Imam al Bukhari dan Imam Muslim telah menuturkan riwayat dari Abu Humaid as Sa’idi: “ Sesungguhnya Rasulullah saw. pernah mengangkat Ibn Luthbiyah sebagai amil untuk mengurusi zakat Bani Sulaim. Ketika ia datang kepada Rasulullah saw. dan Beliau meminta pertanggungjawabannya, ia berkata: ‘ini untuk Anda dan ini adalah hadiah yang dihadiahkan kepadaku.’ Lalu Rasulullah saw. bersabda, ‘Apakah tidak lebih baik engkau duduk- duduk saja di rumah bapakmu dan di rumah ibumu sehingga datang kepadamu hadiahmu itu jika kamu memang orang yang jujur…” (HR al-Bukhari dan Muslim).

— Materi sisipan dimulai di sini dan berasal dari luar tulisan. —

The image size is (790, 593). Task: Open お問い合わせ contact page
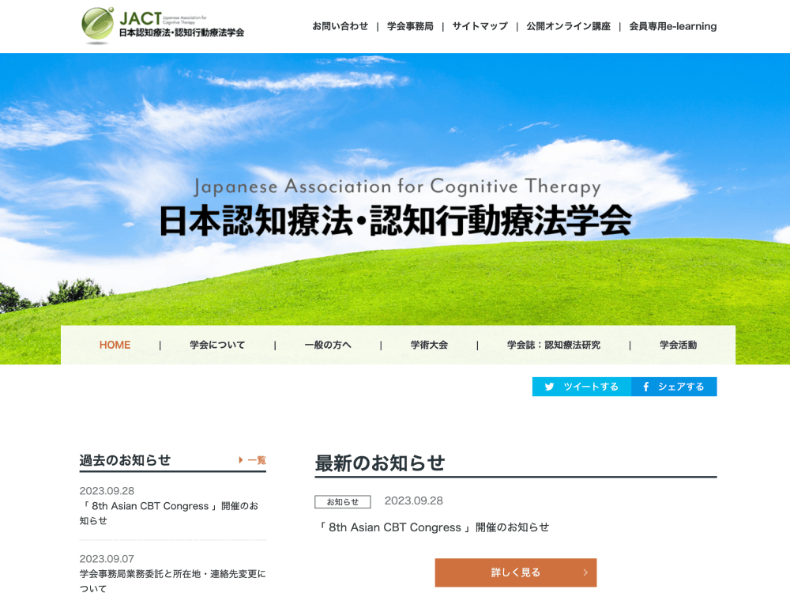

Hadist ini memberikan penjelasan kepada kita tentang tidak bolehnya menerima pemberian karena terkait pekerjaan. Sebab, harta yang diambil diluar gaji adalah harta ghulul, terlebih lagi mengambil harta yang bukan hak kita. Kisah mahsyur seorang Khalifah Umar bin Khattab yang sangat berhati-hati dalam menggunakan harta Baitul Mal. Ketika Ia ingin mengambil madu di Baitul Mal karena membutuhkan saat sakit. Ia meminta izin dari kaum muslim sebelum menggunakannya, padahal seorang khalifah punya hak untuk mengambil harta Baitul Mal tersebut.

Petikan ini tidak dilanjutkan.